USDA Rural Development
patrick.duffey@usda.gov

ressed against the barn wall by some of the lowest milk prices in a quarter century, the nation’s dairy industry has approved a scaled-back version of the Cooperatives Working Together (CWT) program, an attempt to boost milk prices by reducing production to better meet demand. The first CWT proposal, drafted by the National Milk Producers Federation, failed to garner the needed 80 percent support level, so NMPF scaled back the program, lowering the level of support needed to 70 percent, which it got.

“We’re thrilled to be able to move forward with CWT,” said NMPF President and CEO Jerry Kozak. “This groundbreaking program is tremendously important for the dairy-producer community.”

The original CWT proposal called for producers to pay an 18-cent-per-hundredweight assessment to fund the program.

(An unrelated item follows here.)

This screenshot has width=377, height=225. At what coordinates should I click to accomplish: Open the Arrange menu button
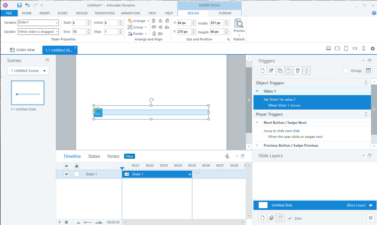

The revised CWT program would reduce the assessment to five-cents per-hundredweight for participating dairy producers. The goal would be to reduce milk supplies by 1.2 billion pounds during the next year. The money raised would be used to pay some farmers to “retire” their herds, cut back production and for an export assistance program. “The revised CWT program will still offer a 400-percent return on investment,” NMPF President and CEO Jerry Kozak said. The five-cent-per-hundredweight CWT assessment would raise all milk prices an average of 23 cents per hundredweight, even when factoring in the cost of the CWT assessment and lower government program payments, Kozak said. Some dairy co-ops not affiliated with NMPF, as well as many producers who do not belong to a coop, are still supporting CWT, he noted.

NMPF, which represents more than 30 of the major dairy marketing cooperatives and 60,000 dairy farmers who produce 70 percent of the nation’s milk, also proposed the original CWT program as a three-pronged effort to boost depressed on-farm prices by better balancing supply with demand. To succeed, NMPF needed to get individual producers to collectively commit 80 percent of the nation’s milk supply to the original CWT program by June 30, but it failed to do so. According to press reports, the plan faced considerable opposition among small farmers in the Upper Midwest, particularly in Wisconsin.

In its May newsletter, Prairie Farms Dairy Inc., a co-op based in Carlinville, Ill., said the original CWT was a bold and well-intentioned proposal, but said it could not urge a “yes” vote for a number of reasons. These included the concern that the 70 percent of producers who belong to NMPF would have to carry the burden for the other 30 percent. It also noted that the program “does not sell one more quart of milk or slice of cheese” and the co-op questioned whether the export incentives would work more than briefly, as the rest of the world would most likely “soon adjust to lower prices in order to maintain market share.”











The three major components of the original CWT program included: The herd reduction plan was aimed at retiring farmers, who would be induced to sell their herds into slaughter rather than sell to another producer. But farmers could also sell their entire herd and turn around and start new ones.